The volume is a handsome one, with only one publishing glitch: “The Obvious Factor” contains its afterword from Tales of the Black Widowers. Of the three non-Asimovian contributions, “The Men Who Read Isaac Asimov” is cute, but slight, whereas both Ellison®’s introduction and Ardai’s story are quite good and distinctly add to the book’s value.

The former isn’t Ellison’s first public farewell to the Good Doctor by any means, but it’s clear that a decade hasn’t done much to ease the pain in his heart at Asimov’s passing. Ellison is an excellent writer, and some of his non-fiction has an almost stream-of-consciousness fluidity to it yet manages to flow always towards Ellison’s literary goal, and this piece exemplifies that.

As for Ardai’s story, it’s pretty impressive. Ardai very nearly mimics Asimov’s style and provides a nice puzzle which links into Asimov’s own life. (And, by the way, Ardai’s own avatar, Gary Nemerson from “Lost in a Space Warp” is the guest. There are no repeat guests in the canonical Black Widowers stories, and so this is a bit of a departure, but it’s a forgiveable one under the circumstances.)

The new stories are wlecome, all comfortably in the Black Widowers groove.

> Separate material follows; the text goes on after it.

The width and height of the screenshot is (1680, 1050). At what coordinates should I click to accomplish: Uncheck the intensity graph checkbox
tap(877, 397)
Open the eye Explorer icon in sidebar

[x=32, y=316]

Of the remainder, the first ten are intended to be the ten “best,” and although the inclusion of “The Acquisitive Chuckle” is pretty obligatory and the remaining nine aren’t going to be the same as would be the case if I were the one making the list, it’s not a bad set at all. For me, the one story in the collection which I don’t really care for is “The Woman in the Bar.” It’s included because its guest is Darius Just, Ellison’s fictional counterpart, and it’s therefore there for Ellison’s sake. Although the story isn’t my own personal cup of Ovaltine, I won’t count its inclusion against the book.